Top of EXTRACTED INFORMATION

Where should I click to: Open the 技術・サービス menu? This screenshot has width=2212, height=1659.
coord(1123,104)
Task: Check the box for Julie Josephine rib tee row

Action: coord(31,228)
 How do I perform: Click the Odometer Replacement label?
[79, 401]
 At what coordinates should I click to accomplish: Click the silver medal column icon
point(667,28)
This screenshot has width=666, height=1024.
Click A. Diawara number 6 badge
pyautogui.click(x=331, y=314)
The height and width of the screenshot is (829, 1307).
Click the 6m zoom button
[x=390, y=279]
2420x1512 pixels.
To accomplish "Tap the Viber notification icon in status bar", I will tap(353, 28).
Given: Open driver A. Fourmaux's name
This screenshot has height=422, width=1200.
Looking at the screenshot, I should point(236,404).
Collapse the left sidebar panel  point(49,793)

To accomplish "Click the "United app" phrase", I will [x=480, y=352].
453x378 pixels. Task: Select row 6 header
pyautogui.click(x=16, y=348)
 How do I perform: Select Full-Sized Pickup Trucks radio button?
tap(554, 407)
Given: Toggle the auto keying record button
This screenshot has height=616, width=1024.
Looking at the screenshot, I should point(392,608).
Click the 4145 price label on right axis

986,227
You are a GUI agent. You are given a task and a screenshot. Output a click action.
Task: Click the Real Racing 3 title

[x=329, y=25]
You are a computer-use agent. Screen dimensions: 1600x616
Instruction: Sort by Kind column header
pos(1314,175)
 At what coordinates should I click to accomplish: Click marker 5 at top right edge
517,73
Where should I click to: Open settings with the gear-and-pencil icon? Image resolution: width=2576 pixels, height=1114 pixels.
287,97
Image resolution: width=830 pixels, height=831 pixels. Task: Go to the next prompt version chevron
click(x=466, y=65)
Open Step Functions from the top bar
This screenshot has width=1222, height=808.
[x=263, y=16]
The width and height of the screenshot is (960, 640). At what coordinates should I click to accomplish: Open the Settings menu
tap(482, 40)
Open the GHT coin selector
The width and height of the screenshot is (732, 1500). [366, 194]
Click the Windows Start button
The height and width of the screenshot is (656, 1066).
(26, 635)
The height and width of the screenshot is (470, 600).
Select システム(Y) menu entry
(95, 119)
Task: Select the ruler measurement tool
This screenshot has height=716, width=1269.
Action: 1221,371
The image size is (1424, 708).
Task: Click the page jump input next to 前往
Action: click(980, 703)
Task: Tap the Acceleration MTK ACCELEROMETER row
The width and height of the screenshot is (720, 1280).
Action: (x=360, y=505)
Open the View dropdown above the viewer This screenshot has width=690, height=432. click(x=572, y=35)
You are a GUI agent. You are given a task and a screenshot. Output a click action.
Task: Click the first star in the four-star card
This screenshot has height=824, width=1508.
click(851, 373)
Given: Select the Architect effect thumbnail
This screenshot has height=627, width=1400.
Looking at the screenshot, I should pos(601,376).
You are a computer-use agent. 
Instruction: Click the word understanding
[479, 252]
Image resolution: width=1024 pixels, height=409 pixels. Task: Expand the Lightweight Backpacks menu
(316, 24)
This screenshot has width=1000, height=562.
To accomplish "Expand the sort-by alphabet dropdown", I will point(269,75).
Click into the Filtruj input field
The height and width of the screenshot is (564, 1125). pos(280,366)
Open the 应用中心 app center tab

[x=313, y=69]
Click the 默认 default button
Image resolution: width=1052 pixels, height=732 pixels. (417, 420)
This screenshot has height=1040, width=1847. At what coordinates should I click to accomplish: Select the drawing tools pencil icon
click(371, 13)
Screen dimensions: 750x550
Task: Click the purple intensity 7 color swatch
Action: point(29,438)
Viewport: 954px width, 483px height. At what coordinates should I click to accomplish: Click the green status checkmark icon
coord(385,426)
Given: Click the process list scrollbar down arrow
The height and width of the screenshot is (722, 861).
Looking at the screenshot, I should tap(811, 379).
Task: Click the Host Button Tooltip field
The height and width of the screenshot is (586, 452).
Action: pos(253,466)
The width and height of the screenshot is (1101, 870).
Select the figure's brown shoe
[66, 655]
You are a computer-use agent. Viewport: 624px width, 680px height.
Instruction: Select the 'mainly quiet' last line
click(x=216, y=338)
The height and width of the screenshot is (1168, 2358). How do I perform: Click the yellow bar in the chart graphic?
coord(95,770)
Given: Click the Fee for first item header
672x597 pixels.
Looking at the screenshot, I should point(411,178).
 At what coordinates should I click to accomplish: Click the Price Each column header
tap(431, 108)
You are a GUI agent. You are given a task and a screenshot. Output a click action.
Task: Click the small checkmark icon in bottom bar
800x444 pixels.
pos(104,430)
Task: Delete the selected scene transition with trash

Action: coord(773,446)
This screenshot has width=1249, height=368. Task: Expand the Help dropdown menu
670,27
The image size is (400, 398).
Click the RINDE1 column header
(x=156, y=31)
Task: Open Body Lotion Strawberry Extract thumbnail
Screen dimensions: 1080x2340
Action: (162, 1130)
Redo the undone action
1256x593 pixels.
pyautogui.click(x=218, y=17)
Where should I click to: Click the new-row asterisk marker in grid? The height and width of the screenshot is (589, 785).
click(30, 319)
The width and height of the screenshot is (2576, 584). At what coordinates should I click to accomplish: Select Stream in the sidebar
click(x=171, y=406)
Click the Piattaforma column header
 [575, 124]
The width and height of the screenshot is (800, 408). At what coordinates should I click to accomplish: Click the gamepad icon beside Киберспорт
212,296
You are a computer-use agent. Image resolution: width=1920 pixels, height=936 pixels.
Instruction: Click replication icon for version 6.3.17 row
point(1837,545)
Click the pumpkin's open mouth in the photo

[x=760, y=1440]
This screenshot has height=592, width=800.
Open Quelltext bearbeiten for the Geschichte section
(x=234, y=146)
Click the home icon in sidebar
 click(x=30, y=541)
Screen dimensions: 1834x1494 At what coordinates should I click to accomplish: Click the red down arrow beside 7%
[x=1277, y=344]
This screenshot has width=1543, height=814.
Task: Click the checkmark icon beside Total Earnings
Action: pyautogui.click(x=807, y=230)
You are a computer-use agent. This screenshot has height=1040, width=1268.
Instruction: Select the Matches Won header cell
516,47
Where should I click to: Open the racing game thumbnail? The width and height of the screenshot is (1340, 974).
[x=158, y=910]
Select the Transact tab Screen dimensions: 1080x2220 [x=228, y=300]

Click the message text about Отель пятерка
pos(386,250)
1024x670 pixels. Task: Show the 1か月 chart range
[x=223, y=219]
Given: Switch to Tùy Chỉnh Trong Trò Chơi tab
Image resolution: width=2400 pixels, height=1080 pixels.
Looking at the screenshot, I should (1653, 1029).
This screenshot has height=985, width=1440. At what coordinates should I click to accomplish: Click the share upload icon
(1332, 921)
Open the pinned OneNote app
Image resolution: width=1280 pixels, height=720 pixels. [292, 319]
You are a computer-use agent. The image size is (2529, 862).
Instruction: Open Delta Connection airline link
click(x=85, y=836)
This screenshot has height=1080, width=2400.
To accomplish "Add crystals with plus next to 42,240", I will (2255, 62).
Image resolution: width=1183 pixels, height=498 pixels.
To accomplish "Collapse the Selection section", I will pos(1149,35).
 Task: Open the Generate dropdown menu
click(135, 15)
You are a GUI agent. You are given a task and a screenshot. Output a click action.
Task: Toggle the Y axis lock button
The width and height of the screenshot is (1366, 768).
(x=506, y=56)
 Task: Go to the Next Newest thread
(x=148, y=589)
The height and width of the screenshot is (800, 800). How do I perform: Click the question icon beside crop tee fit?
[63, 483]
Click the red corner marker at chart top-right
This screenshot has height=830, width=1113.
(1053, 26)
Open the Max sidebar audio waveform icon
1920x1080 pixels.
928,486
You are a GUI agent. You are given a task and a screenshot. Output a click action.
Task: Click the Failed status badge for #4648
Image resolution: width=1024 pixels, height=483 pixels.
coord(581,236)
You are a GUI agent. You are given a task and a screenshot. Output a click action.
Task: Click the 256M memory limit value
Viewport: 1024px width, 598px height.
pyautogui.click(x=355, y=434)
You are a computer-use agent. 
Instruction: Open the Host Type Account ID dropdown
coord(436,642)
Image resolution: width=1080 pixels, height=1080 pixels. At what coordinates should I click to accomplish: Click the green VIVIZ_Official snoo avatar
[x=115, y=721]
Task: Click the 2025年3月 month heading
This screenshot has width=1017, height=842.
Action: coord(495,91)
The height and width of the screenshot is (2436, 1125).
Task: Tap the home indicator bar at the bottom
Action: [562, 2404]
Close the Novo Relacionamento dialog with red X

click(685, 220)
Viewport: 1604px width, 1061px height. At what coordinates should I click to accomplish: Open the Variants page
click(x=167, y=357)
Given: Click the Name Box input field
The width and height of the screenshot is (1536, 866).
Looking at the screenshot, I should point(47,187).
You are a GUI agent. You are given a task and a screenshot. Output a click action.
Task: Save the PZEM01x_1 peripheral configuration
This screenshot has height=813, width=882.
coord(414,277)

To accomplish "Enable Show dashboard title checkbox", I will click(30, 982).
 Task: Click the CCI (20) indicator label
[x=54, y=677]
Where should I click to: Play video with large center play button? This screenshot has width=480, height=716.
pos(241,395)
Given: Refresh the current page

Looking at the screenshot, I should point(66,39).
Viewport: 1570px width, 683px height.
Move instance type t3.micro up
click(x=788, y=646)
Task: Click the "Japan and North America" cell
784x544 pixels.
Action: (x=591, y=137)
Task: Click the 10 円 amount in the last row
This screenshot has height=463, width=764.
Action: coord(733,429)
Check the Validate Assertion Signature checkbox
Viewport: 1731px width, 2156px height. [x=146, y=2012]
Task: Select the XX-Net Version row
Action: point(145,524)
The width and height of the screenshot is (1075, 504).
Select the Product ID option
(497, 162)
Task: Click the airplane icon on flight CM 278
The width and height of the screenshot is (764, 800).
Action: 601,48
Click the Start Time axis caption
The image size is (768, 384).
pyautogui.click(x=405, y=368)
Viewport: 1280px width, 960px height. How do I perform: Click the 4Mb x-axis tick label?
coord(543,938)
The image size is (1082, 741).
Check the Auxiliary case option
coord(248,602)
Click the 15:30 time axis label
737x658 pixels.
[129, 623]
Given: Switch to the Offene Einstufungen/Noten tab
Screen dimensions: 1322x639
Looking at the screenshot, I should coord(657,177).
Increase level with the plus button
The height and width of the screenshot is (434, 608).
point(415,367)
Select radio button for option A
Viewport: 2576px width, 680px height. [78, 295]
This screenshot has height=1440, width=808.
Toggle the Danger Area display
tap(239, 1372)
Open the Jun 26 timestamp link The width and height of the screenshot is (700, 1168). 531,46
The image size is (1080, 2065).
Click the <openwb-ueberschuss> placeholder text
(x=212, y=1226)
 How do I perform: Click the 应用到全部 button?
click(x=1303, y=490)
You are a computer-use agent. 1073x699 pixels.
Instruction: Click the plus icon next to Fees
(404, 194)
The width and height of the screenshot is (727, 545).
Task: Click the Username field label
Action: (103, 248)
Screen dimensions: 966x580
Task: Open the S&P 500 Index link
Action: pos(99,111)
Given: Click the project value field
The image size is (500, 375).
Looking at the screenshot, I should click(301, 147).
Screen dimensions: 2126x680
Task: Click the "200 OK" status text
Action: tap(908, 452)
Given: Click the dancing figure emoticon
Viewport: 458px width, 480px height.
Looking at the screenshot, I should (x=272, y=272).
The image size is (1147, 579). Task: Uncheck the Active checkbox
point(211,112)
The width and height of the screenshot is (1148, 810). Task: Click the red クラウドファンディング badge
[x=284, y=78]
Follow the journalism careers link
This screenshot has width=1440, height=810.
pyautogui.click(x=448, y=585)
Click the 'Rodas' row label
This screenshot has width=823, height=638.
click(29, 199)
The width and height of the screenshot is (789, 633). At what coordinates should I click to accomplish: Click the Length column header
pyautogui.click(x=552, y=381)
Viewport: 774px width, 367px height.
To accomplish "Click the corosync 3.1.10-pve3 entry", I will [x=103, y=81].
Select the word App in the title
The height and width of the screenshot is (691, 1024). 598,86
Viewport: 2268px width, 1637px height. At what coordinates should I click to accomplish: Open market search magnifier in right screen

Bottom of EXTRACTED INFORMATION

## WHAT THE TASK ASKS
Look through the entries above, and wherever a line holds the word "Switch", copy it.

## SOLVED PROBLEM
Given: Switch to Tùy Chỉnh Trong Trò Chơi tab
Given: Switch to the Offene Einstufungen/Noten tab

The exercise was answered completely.